* _About this exercise_
Wherever "agent" appears in a line of the listing, that line should be returned.

* _Records to process_
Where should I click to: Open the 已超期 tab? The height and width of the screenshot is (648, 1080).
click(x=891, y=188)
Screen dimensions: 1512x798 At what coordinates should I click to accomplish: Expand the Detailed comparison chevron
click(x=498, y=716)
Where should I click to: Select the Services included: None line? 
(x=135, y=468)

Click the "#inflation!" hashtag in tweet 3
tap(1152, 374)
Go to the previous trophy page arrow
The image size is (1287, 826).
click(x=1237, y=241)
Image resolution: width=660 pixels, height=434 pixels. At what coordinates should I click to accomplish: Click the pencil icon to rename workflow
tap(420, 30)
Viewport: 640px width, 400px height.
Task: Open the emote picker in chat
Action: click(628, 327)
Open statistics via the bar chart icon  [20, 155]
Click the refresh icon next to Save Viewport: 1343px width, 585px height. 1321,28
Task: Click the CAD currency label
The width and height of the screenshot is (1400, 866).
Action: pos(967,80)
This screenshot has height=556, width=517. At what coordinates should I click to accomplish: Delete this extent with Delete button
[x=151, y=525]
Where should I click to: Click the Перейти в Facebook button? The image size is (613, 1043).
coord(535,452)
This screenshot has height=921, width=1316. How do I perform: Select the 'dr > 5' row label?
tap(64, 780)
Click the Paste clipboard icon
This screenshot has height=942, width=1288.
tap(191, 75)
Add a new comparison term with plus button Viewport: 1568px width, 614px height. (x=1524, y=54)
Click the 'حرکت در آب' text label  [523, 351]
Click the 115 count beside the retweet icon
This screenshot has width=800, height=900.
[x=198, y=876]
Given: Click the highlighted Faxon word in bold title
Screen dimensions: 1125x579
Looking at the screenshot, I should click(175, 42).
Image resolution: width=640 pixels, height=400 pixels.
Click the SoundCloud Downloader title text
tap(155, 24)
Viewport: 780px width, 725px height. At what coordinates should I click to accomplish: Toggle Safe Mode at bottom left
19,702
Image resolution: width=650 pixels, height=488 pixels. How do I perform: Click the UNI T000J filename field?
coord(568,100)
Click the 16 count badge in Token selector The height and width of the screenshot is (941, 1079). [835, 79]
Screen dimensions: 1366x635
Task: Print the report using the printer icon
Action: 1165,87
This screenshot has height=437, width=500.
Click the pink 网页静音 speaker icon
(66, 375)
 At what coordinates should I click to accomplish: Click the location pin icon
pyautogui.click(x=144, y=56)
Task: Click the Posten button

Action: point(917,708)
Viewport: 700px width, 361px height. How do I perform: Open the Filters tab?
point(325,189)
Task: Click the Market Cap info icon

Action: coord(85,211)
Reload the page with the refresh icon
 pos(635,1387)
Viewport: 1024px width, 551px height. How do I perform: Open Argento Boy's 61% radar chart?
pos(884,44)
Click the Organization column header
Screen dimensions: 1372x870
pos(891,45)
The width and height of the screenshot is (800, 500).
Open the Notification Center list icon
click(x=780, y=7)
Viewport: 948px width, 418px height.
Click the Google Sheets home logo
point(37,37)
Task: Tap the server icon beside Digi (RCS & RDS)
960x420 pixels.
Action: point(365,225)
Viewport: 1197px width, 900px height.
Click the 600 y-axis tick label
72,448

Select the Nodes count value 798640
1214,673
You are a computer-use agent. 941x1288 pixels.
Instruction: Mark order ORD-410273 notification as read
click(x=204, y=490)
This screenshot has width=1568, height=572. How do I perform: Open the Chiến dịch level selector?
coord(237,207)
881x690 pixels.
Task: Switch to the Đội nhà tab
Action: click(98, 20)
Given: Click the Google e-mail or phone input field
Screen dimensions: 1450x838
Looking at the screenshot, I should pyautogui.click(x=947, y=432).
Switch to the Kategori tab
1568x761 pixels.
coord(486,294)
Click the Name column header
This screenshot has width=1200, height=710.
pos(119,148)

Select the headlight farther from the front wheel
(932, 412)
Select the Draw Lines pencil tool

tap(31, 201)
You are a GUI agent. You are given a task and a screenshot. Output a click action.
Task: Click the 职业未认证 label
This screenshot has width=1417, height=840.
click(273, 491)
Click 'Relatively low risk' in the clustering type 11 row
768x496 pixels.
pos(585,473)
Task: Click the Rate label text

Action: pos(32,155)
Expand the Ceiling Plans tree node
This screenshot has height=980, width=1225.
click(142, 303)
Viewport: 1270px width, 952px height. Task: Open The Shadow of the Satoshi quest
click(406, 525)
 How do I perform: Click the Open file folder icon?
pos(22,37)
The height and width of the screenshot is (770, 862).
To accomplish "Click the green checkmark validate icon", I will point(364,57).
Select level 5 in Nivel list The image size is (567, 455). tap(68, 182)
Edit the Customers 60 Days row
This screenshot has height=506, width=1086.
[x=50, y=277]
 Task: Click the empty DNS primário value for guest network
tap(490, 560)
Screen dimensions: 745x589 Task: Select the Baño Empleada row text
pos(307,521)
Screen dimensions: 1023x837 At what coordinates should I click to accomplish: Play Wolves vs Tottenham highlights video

* _Answer box_
You are a computer-use agent. 941x1288 pixels.
You are a GUI agent. You are given a task and a screenshot. Output a click action.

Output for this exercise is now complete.